Succession Beauperthuy : une page historique se tourne
La justice a enfin tranché dans l’un des plus longs feuilletons fonciers de Saint-Martin. Après 164 ans d’indécision, la cour d’appel de Basse-Terre autorise la vente à l’amiable des terres de la succession Beauperthuy à la Collectivité de Saint-Martin. Une décision historique qui met fin à des décennies de blocage, mais suscite encore des interrogations, notamment du côté des héritiers locaux.
Pour rappel, Daniel Beauperthuy est décédé en 1861, laissant derrière lui un immense patrimoine immobilier, hérité notamment après un jugement de 1840. Problème : sa succession n’a jamais été réglée officiellement. Ses descendants, aujourd’hui au nombre de 252, sont éparpillés sur quatre continents. Beaucoup n’ont jamais été retrouvés, d’autres se sont affrontés pendant des décennies dans de complexes procédures judiciaires.
La situation a été rendue encore plus difficile par les nombreux changements d’administrateurs judiciaires, les désaccords constants, et des décisions de justice parfois annulées ou remises en cause. Dès 1991, un administrateur provisoire avait été désigné pour gérer cette indivision hors norme. En 2020, un administrateur ad hoc a été nommé pour représenter certains descendants non identifiés. Au fil des années, pendant près d’un demi-siècle l’affaire est devenue un véritable casse-tête juridique, mobilisant magistrats, avocats et experts.

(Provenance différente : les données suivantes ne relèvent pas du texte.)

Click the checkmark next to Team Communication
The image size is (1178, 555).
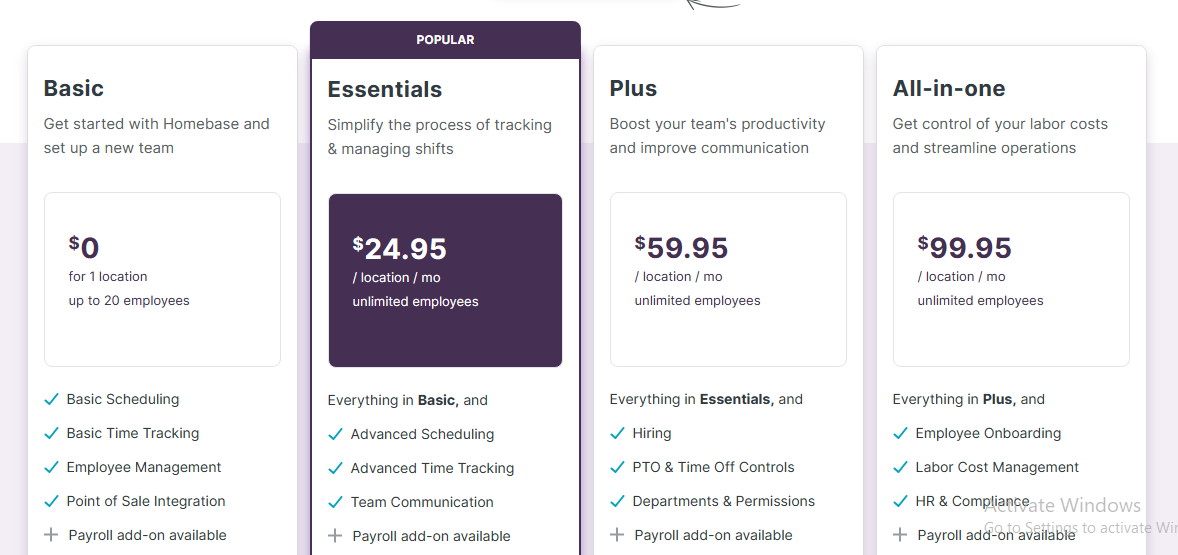335,502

Un enjeu foncier et social fort
Ces dernières années, le dossier a pris une tournure sociale et politique. Sur place, des mouvements de protestation ont éclaté : des habitants et héritiers locaux ont dénoncé des projets de ventes qui, selon eux, auraient conduit à leur propre expropriation.

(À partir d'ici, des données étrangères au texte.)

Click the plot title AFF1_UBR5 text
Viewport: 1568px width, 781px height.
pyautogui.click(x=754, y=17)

Pour les Saint-Martinois, très attachés à leurs terres, le foncier doit rester entre les mains des habitants. Le président de la Collectivité, Louis Mussington, a d’ailleurs clairement affiché cette volonté, en organisant une marche et en lançant la procédure de rachat des parcelles concernées.
Une étape décisive a été franchie le 10 juin dernier. Par décision de justice, la cour d’appel de Basse-Terre a autorisé la vente de gré à gré de 22 parcelles représentant une centaine d’hectares à la Collectivité. Cette cession, d’un montant de 38 millions d’euros, devrait être financée par la Collectivité de Saint-Martin, la Semsamar et un prêt bancaire. Le prix, bien que légèrement inférieur à l’estimation initiale de 42 millions, a été jugé acceptable par les juges pour permettre de préserver les intérêts des héritiers et sortir enfin de l’impasse.

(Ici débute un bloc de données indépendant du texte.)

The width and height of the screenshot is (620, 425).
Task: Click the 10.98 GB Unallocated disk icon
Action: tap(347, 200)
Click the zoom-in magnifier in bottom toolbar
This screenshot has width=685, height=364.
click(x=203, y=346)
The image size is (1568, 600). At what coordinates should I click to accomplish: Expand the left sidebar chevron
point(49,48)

176 héritiers sur les 252 identifiés ont donné leur accord pour cette vente, qui devrait mettre un terme définitif à une indivision vieille de plus d’un siècle et demi. Le tribunal souligne l’urgence de préserver les intérêts communs avant que les biens ne se dégradent davantage.
Des questions encore en suspens
Contacté par notre rédaction, Ferdinand Beauperthuy, l’un des héritiers de la branche saint-martinoise, salue cette avancée mais assure que la prudence est de mise :
« Je viens d’apprendre la nouvelle. Même si je suis optimiste, j’attends de voir où cela va nous mener », assure-t-il. « Si la Collectivité reprend les terrains, que vont devenir les personnes qui habitent dessus ? Nous allons devoir travailler et dialoguer avec la Collectivité pour avoir certaines réponses », poursuit l’héritier. « Je ne parle qu’en mon nom », précise Ferdinand Beauperthuy, avant d’ajouter : « Je sais que cette annonce ne fait pas l’unanimité parmi les héritiers ».
Une déclaration qui reflète bien les nombreuses questions encore en suspens, notamment sur l’avenir des familles vivant depuis longtemps sur ces terres.
La Collectivité de Saint-Martin, désormais officiellement en position d’acquéreur, devrait s’exprimer très prochainement sur ce dossier sensible.
Un rachat présenté comme un acte fort de souveraineté foncière pour Saint-Martin. Mais pour qu’il marque véritablement la fin de cette saga judiciaire, reste à savoir comment ces hectares seront réintégrés dans l’aménagement du territoire local.